A Boxer Flash could easily turn into a fight over the statue, though. Sometime -- probably in the early 1910s -- Boxer's tail became separated from its body when rival student groups tried to grab it. They reunited the pieces in 1914. This was the first known incident of pieces of Boxer being broken off and then put back together, but it would not be the last. Over the next fifty years, students repeatedly broke the bronze incense burner during battles over its possession. Boxer's left leg broke off in the 1910s. The head, which originally faced left and was attached to the body with a hing under the neck, also broke off around that time. It was welded back on within a few years, but they mistakenly fixed the head facing straight ahead. Many other pieces were periodically broken and then welded back on as the years continued, but Boxer looked a bit worse for wear after each repair.
Considering how hard students fought over Boxer whenever the statue appeared in public, it is no surprise that finding secure hiding places was important. Some places that Boxer is said to have been hidden during the first decades of the 20th century include:
- Dangled from a rope in a well (1899)
- In an empty space under the eaves of an attic, wallpaper hiding the access hole (1899-1900s)
- Detached head & body were hidden in a flour bin (1916-1918)
- Under a local bridge (ca. 1925)
- Beneath the floorboards of a local candy shop (1930s?)
- Under a metal plate in a large grave stone (1938)
Like much of Boxer lore, some of these hiding places may be no more than tall tales.

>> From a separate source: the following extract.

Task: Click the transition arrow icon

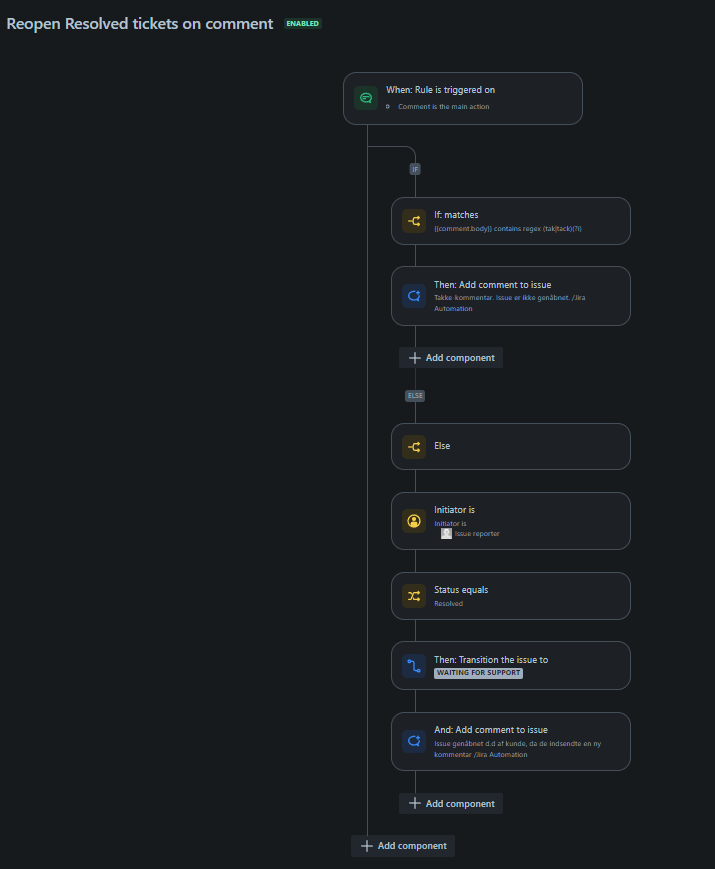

Rumors and stories about Boxer were a large part of the statue's place in student culture!
One rumor that has persisted over the years is the tale of Boxer's travels during WWI. Numerous articles have claimed that during the war, a student from Pacific who joined the service brought Boxer with him to France. Sources suggest that something like this did indeed happen. A photograph album that belonged to student Greta McIntyre Sheeley (Class of 1920) includes a series of photographs of students holding the statue -- several of them with interesting captions. A note there states that two students, Verle Stanley and Thomas Fowler, had Boxer while serving in the war:
Stanley had his head and body, when he was called-up to fight during World War I. He hid Boxer in a flour bin at Mrs. Brown's house on the Pacific University campus. Fowler had Boxer's tail. He took the tail with him when he was called-up. The two pieces were reunited when Stanley and Fowler returned to Pacific University after the war ended in November, 1918.
Thus while Boxer's head and tail rode out the war in a flour bin, his tail very likely did indeed make its way to the trenches of the Great War, and survived.

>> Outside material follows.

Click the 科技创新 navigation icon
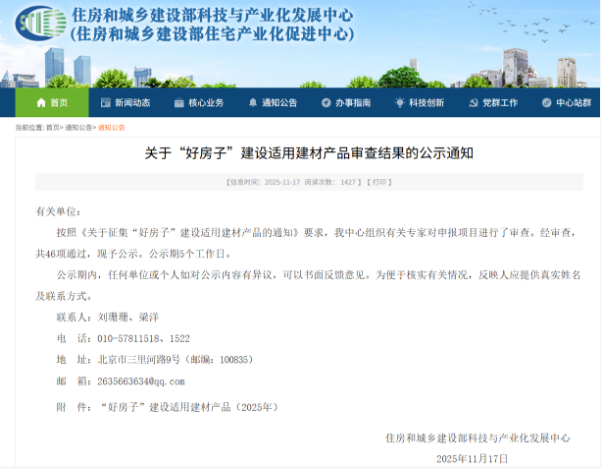 coord(400,103)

Boxer attained a firm position as a student-controlled symbol of school spirit. Pacific's administrators, on the other hand, had very little say in how Boxer was used. They had not held the statue for more than a few hours at a time since 1899. When the university decided it needed to adopt an official mascot in 1921, Pacific's administration adopted a rival symbol: the Badger. Reportedly, the choice was made after a student yelled out, "They're fighting like Badgers!" at a football game. (See Splendid Audacity, p. 77)
Badger, rather than Boxer, would be the university's official mascot until 1968, but it never quite succeeded in overshadowing the original College Spirit.